Why this money-minded atmosphere?

I consider that this money-minded priority of the American Bishops and, consequently, of the American victims was caused substantially by the rotten past of Card. Roger Mahony.

I live in Los Angeles and I remember following carefully the ensemble of lawsuits against this Archdiocese. More than 500 victims filed cases against it – based on very credible grounds. Card. Roger Mahony, at the time the head of this very wealthy Archdiocese, considered it better for his reputation to settle the cases out-of-court for the amount of $660 million.

Shortly before, Bishop Todd Brown of Orange County had made a similar agreement, paying out $100 million for 90 cases.

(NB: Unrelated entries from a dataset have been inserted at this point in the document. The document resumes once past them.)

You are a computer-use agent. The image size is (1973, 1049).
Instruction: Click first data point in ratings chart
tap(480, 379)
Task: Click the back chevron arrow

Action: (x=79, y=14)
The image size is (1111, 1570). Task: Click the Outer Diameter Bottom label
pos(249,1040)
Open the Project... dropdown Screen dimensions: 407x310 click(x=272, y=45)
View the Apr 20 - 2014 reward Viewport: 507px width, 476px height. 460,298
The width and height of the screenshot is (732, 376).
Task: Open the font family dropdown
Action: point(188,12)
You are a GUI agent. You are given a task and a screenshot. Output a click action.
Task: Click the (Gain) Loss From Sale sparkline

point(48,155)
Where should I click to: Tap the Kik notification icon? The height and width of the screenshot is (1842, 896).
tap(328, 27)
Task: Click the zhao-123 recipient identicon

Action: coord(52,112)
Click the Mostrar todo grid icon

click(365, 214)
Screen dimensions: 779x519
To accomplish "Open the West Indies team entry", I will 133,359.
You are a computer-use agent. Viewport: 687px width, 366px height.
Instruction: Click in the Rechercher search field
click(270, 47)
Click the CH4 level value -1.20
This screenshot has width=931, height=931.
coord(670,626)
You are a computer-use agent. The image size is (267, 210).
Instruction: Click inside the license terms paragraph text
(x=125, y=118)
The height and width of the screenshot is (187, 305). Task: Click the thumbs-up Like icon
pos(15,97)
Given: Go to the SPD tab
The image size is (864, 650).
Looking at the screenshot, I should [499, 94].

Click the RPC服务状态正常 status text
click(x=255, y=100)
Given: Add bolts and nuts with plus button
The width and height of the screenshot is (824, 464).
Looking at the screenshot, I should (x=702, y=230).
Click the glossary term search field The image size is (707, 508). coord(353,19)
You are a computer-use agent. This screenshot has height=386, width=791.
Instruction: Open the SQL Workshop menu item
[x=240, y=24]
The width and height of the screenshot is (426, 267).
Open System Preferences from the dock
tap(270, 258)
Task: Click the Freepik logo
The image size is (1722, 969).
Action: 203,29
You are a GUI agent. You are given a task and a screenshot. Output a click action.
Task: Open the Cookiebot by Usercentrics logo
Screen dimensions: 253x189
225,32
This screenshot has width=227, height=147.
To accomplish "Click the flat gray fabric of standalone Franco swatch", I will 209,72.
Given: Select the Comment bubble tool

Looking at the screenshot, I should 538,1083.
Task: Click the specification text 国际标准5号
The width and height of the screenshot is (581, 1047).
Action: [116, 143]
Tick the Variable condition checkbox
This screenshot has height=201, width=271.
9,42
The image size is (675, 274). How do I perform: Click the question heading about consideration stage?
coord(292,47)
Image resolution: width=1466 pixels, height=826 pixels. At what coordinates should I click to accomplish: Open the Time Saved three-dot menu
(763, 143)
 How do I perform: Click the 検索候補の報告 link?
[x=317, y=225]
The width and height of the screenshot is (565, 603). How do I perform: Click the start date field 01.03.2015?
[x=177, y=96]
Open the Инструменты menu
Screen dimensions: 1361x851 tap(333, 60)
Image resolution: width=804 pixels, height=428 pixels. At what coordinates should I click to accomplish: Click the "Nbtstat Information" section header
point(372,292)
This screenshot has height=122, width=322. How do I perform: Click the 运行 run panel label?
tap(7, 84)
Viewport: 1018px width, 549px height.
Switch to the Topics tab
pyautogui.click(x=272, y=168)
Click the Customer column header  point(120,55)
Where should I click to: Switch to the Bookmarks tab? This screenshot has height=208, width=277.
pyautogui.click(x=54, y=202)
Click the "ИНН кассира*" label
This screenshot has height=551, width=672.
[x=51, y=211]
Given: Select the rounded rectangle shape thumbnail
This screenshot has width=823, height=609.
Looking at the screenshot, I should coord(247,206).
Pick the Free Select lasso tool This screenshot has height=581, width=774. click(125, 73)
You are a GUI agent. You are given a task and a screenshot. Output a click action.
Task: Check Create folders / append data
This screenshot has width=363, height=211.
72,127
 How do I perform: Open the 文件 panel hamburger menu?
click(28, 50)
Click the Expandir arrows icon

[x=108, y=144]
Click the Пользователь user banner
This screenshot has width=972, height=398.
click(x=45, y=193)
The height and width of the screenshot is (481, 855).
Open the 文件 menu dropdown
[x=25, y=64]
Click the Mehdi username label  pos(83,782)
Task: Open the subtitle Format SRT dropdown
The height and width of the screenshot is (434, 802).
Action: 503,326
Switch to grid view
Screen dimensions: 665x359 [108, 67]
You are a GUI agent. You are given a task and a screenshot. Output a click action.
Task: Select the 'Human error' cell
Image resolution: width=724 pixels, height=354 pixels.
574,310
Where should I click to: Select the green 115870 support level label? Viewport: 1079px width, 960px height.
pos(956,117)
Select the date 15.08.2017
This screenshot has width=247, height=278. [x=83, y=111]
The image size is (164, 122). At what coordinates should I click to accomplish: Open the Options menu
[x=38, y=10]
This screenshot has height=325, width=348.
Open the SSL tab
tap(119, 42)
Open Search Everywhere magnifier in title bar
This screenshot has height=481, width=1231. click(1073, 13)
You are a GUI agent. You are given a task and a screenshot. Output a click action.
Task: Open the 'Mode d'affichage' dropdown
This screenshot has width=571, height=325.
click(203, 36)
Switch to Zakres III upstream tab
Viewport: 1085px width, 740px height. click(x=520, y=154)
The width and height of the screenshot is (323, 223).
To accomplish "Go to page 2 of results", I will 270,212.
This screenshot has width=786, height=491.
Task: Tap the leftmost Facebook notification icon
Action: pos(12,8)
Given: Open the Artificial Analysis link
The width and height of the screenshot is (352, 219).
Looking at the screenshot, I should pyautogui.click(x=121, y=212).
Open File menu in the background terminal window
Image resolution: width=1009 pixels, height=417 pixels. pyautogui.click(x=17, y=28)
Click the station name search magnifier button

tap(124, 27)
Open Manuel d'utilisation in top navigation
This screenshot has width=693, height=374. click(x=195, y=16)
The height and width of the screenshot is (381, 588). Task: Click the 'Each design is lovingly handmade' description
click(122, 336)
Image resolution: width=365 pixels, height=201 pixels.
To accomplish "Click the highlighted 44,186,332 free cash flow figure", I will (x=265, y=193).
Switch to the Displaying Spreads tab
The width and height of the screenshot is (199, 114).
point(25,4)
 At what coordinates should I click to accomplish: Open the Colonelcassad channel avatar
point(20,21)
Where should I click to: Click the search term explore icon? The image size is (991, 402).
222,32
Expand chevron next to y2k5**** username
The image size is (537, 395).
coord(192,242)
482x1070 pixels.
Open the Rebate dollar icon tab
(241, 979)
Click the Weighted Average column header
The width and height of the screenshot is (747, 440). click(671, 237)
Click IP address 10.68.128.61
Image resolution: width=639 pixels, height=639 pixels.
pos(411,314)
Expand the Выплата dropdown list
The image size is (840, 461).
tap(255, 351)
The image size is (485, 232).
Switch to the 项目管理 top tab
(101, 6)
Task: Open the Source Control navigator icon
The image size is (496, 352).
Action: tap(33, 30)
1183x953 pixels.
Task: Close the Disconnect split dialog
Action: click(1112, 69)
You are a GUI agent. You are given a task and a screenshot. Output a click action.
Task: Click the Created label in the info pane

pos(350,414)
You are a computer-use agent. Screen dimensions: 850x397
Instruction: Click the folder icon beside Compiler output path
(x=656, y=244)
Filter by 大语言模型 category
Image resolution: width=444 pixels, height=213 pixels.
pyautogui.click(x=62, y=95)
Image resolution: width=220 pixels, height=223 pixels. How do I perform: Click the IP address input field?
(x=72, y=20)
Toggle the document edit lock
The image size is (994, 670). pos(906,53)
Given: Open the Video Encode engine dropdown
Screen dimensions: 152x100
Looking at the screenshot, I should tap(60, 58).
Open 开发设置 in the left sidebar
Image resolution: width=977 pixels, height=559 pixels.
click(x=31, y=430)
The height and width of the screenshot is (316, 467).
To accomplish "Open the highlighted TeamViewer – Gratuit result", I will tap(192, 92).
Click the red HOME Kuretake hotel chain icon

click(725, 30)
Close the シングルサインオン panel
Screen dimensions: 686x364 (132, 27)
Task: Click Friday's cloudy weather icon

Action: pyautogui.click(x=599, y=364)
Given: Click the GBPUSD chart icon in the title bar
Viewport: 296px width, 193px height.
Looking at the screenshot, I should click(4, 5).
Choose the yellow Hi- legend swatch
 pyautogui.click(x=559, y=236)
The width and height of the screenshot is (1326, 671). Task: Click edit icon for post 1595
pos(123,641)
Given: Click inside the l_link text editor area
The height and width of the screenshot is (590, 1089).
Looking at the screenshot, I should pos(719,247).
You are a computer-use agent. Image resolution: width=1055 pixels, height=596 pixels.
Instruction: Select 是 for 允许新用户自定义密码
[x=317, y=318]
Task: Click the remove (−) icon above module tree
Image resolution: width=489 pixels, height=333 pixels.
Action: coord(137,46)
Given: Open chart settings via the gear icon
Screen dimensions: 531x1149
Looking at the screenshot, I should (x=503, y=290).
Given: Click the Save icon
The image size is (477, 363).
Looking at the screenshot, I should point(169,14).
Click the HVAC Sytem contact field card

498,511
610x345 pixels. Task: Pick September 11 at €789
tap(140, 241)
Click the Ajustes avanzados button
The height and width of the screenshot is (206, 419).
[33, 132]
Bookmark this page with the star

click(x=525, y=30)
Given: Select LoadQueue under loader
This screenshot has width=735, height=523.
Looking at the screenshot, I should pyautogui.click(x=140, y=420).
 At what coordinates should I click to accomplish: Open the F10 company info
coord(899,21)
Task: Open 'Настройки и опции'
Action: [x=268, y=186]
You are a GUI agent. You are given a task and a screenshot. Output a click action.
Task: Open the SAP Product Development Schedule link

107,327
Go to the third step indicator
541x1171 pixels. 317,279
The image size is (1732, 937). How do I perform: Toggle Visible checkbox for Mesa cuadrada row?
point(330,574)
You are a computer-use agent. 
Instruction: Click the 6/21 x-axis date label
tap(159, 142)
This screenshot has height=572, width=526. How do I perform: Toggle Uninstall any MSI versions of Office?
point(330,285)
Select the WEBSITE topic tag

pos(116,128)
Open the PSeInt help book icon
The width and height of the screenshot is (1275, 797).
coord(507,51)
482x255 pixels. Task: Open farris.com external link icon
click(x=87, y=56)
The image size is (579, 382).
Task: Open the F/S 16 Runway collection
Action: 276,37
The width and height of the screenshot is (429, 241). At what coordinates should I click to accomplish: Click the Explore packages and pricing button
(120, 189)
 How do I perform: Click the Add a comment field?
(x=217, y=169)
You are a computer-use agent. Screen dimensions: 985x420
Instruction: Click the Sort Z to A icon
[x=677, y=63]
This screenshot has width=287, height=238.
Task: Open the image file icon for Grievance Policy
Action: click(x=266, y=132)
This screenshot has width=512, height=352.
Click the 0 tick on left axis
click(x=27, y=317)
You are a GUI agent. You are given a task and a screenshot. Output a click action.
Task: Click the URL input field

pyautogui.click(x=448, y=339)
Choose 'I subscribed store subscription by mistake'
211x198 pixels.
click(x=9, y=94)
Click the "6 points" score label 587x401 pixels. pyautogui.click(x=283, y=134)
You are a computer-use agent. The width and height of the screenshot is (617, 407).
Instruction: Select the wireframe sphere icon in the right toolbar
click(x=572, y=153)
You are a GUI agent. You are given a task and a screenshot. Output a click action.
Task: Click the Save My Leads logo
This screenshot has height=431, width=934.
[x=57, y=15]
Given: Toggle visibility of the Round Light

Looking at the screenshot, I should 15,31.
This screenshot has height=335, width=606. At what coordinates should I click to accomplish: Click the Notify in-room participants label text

Mahony’ agreement was followed by that of Bishop Robert Brom of San Diego – $198 million for 140 cases – and one by Archbishop Allen Vigneron of Oakland - $56.4 million for 56 cases.

Card. Roger Mahony
Mahony's corruption: the ultimate cause of the bankruptcies of Catholic Dioceses
So, Mahony and his fellow Californian Bishops set the pattern for the American Bishops and victims: pay exorbitant settlements to protect themselves from testifying personally in court. Why did they adopt this policy? Because:
  1. They knew that their dioceses were morally rotten, undermined by pedophile priests whom they had dishonestly protected for decades;
  2. They had the example of Card. Bernard Law of Boston, who went to court and ended by being removed from the Boston Archdiocese by a universal demand of the public, Catholics and even its priests.
Once this pattern was established – more than one million dollars to settle the complaint of each victim out-of-court – there were two unavoidable consequences:
  1. To be a victim of clerical sexual abuse became an enormously profitable source of income for both lawyers and victims; consequently, the concern for justice and the punishment of the criminal was obfuscated by greed.
  2. The other American Dioceses had to either follow the same pattern or file for bankruptcy.
This vicious cycle could have been avoided if Mahony and his mafia collaborators had been less corrupted, less attached to their careers and less wealthy.

This is the backdrop for the discussions we are seeing today in State assemblies around the U.S. and the pressure being exerted by the Catholic Bishops against the lawmakers.

When the Bishops try to claim that a conspiracy of the State against the Church is what inspires these laws favorable to victims, they are hiding that the real cause of the problem: their own lack of morality.

Since I am not money-minded, I believe that the victims should be allowed to continue to prosecute the corrupted priests who abused them and the Bishops who covered them up until justice is achieved. Not because of money, but because these priests are a combination of traitor, coward and cruel criminal and the Bishops are their accomplices.

Then, after due punishment is meted out to her guilty representatives, I hope that the Catholic Church will again shine in her adamantine purity, justice and honor.